Discussion of risks should include the potential for anxiety, altered family relationships, stigmatization, and discrimination.'" But, characterizing these social risks, qualitatively and quantitatively, in a consent process is challenging.

For example, the disclosure of the presence of a BRCAl mutation to a physician
may be necessary for obtaining earlier or more frequent mammograms. There was consensus that participants should be informed that such discussions may result in information being recorded in their medical records and that such recording would increase the chances of third parties gaining access to test results.

Additionally, even if the information is not placed in medical records, in most states,
insurers or others are not prohibited from requesting this information directly from individuals.

When participants want to disclose this information to family members, they may be uncertain about how to proceed. Thus, one important part of counseling may be
to discuss possible strategies for effective communication with family members about test results. It may be useful to develop pamphlets or letters that give suggestions to participants about how to communicate this information, as well as to provide specific pamphlets or letters that could be given to relatives.

Requests for testing of children

A consensus is emerging that genetic testing for adult-onset diseases should generally be deferred until adulthood.^"
Children cannot provide consent, so they must rely on surrogate decision-makers. Children may be uniquely vulnerable to the psychosocial risks of testing because they are undergoing the developmental processes of acquiring a selfimage and independence.

The central issue is whether the potential benefits of testing outweigh the potential harms.
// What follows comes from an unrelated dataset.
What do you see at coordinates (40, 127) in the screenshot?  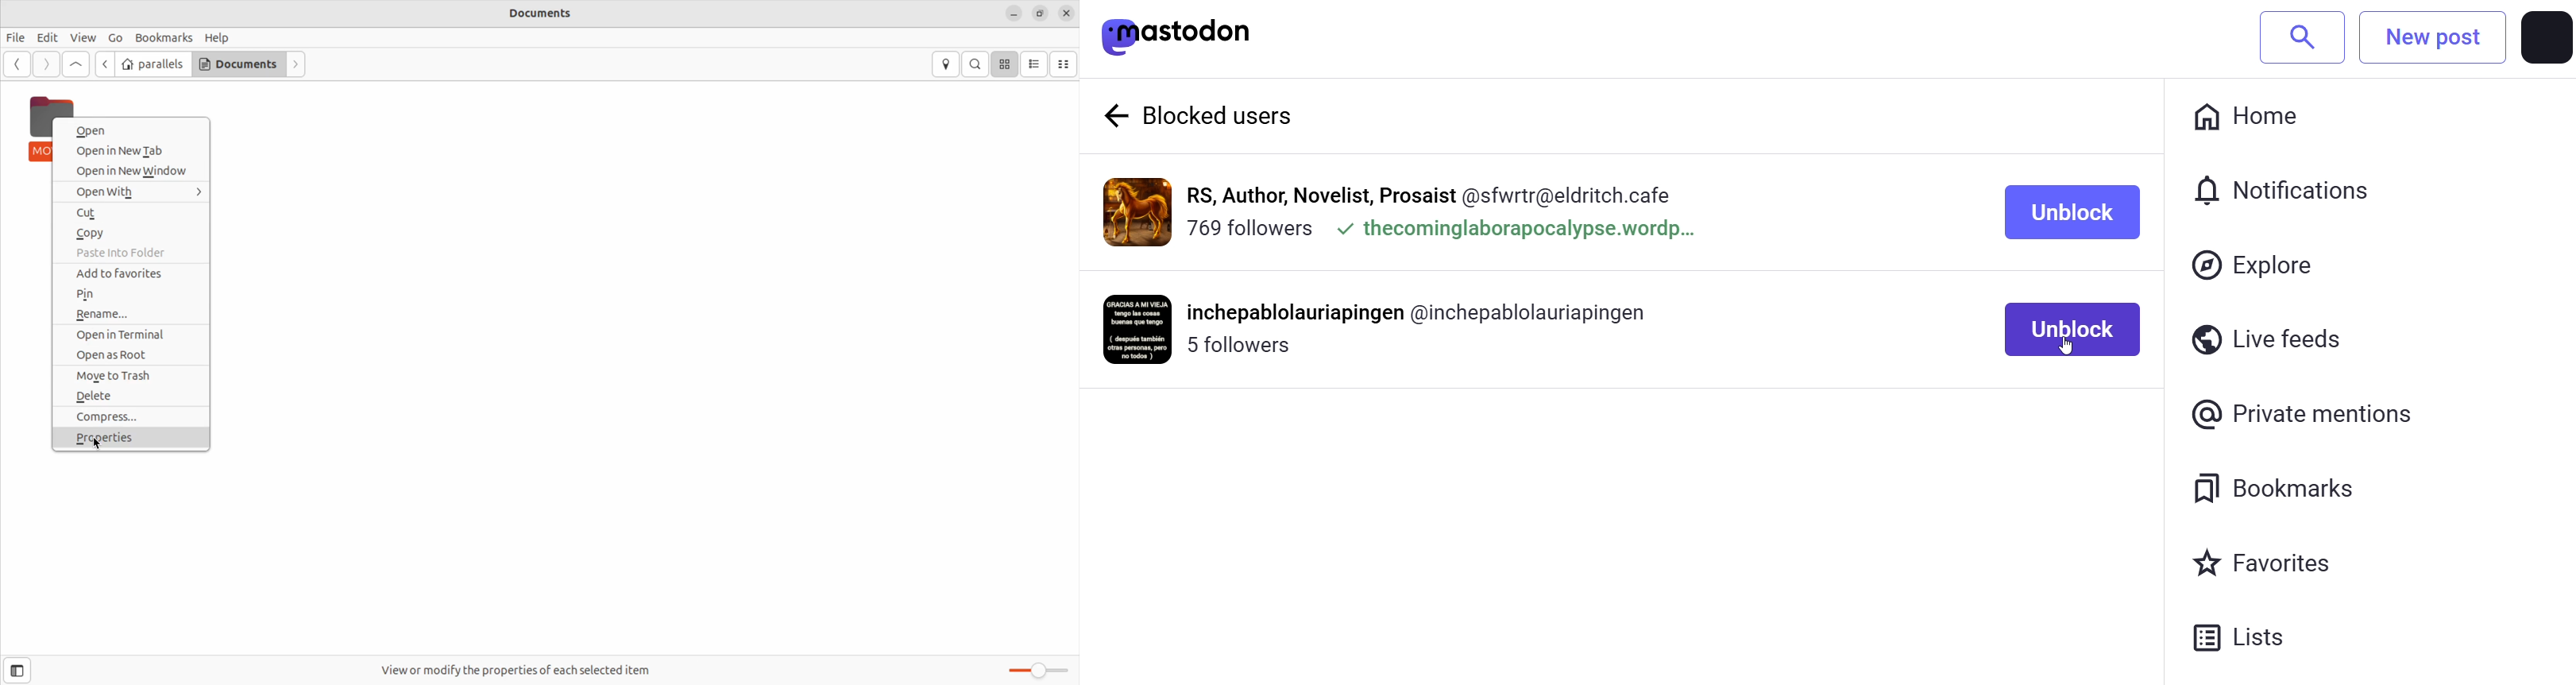 I see `Movies` at bounding box center [40, 127].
Although parents are usually in the best position to make such determinations, there are little data about the impact of such information on children and their families.

What is a cancer genetic susceptibility test? It is a test involving analysis of DNA for mutations in one or more specific genes that confer a susceptibility to a given type of cancer.

It is generally performed on a blood sample, but sometimes can be performed
on surgical or autopsy material if blood is not available.

Who should consider testing?
Generally only a person with a family history of a specific type of cancer or cancer syndrome. The person tested may or may not have had cancer. For example, a family history of breast or ovarian cancer may prompt BRCA testing, whereas a family history of colorectal cancer may lead  to testing for hereditary nonpolyposis colorectal cancer or familial polyposis.

There are currently  about a dozen familial cancer susceptibility syndromes for which DNA testing is commercially available.